PROBLEM TO SOLVE
Start to finish, reproduce the records below with nothing missing.

Collected data entries
* * * * *

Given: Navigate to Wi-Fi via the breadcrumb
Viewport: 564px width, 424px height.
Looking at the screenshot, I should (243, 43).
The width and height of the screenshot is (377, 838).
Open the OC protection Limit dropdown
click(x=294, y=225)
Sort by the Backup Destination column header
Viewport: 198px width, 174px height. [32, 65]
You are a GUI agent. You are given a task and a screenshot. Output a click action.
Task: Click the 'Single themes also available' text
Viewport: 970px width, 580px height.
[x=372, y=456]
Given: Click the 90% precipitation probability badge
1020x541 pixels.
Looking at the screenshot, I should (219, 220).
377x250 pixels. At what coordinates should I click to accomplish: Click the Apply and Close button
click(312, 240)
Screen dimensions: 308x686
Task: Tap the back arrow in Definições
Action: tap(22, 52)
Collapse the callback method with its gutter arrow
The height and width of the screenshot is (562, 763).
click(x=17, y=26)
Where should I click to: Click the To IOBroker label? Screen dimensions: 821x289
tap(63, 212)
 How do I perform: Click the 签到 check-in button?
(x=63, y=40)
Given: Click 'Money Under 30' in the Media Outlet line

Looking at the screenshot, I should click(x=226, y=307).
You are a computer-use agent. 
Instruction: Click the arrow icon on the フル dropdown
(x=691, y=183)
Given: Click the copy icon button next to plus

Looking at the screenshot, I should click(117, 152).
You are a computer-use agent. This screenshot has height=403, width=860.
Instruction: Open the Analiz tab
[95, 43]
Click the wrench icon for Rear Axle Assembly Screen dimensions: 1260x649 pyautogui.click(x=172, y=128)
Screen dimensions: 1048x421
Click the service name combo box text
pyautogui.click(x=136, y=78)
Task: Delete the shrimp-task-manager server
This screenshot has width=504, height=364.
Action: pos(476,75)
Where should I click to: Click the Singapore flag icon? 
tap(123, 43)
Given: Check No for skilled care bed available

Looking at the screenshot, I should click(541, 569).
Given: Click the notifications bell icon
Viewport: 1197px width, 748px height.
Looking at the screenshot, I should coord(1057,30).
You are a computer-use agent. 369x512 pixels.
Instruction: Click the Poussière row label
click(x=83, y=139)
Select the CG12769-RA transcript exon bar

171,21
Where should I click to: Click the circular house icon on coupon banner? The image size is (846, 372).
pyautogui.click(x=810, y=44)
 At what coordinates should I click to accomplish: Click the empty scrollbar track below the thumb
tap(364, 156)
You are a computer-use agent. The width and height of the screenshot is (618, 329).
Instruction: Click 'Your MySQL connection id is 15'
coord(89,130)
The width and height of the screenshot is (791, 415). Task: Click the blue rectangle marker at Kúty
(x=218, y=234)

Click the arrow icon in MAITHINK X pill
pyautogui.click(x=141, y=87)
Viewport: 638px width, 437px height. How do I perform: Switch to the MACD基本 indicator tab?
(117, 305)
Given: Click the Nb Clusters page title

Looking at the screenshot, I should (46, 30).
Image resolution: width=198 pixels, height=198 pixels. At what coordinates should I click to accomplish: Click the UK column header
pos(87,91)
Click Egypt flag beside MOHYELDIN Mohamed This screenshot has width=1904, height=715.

* * * * *

ANSWER SECTION
Given: Navigate to Wi-Fi via the breadcrumb
Viewport: 564px width, 424px height.
Looking at the screenshot, I should (243, 43).
The width and height of the screenshot is (377, 838).
Open the OC protection Limit dropdown
click(x=294, y=225)
Sort by the Backup Destination column header
Viewport: 198px width, 174px height. [32, 65]
You are a GUI agent. You are given a task and a screenshot. Output a click action.
Task: Click the 'Single themes also available' text
Viewport: 970px width, 580px height.
[x=372, y=456]
Given: Click the 90% precipitation probability badge
1020x541 pixels.
Looking at the screenshot, I should (219, 220).
377x250 pixels. At what coordinates should I click to accomplish: Click the Apply and Close button
click(312, 240)
Screen dimensions: 308x686
Task: Tap the back arrow in Definições
Action: tap(22, 52)
Collapse the callback method with its gutter arrow
The height and width of the screenshot is (562, 763).
click(x=17, y=26)
Where should I click to: Click the To IOBroker label? Screen dimensions: 821x289
tap(63, 212)
 How do I perform: Click the 签到 check-in button?
(x=63, y=40)
Given: Click 'Money Under 30' in the Media Outlet line

Looking at the screenshot, I should click(x=226, y=307).
You are a computer-use agent. 
Instruction: Click the arrow icon on the フル dropdown
(x=691, y=183)
Given: Click the copy icon button next to plus

Looking at the screenshot, I should click(117, 152).
You are a computer-use agent. This screenshot has height=403, width=860.
Instruction: Open the Analiz tab
[95, 43]
Click the wrench icon for Rear Axle Assembly Screen dimensions: 1260x649 pyautogui.click(x=172, y=128)
Screen dimensions: 1048x421
Click the service name combo box text
pyautogui.click(x=136, y=78)
Task: Delete the shrimp-task-manager server
This screenshot has width=504, height=364.
Action: pos(476,75)
Where should I click to: Click the Singapore flag icon? 
tap(123, 43)
Given: Check No for skilled care bed available

Looking at the screenshot, I should click(541, 569).
Given: Click the notifications bell icon
Viewport: 1197px width, 748px height.
Looking at the screenshot, I should coord(1057,30).
You are a computer-use agent. 369x512 pixels.
Instruction: Click the Poussière row label
click(x=83, y=139)
Select the CG12769-RA transcript exon bar

171,21
Where should I click to: Click the circular house icon on coupon banner? The image size is (846, 372).
pyautogui.click(x=810, y=44)
 At what coordinates should I click to accomplish: Click the empty scrollbar track below the thumb
tap(364, 156)
You are a computer-use agent. The width and height of the screenshot is (618, 329).
Instruction: Click 'Your MySQL connection id is 15'
coord(89,130)
The width and height of the screenshot is (791, 415). Task: Click the blue rectangle marker at Kúty
(x=218, y=234)

Click the arrow icon in MAITHINK X pill
pyautogui.click(x=141, y=87)
Viewport: 638px width, 437px height. How do I perform: Switch to the MACD基本 indicator tab?
(117, 305)
Given: Click the Nb Clusters page title

Looking at the screenshot, I should (46, 30).
Image resolution: width=198 pixels, height=198 pixels. At what coordinates should I click to accomplish: Click the UK column header
pos(87,91)
Click Egypt flag beside MOHYELDIN Mohamed This screenshot has width=1904, height=715.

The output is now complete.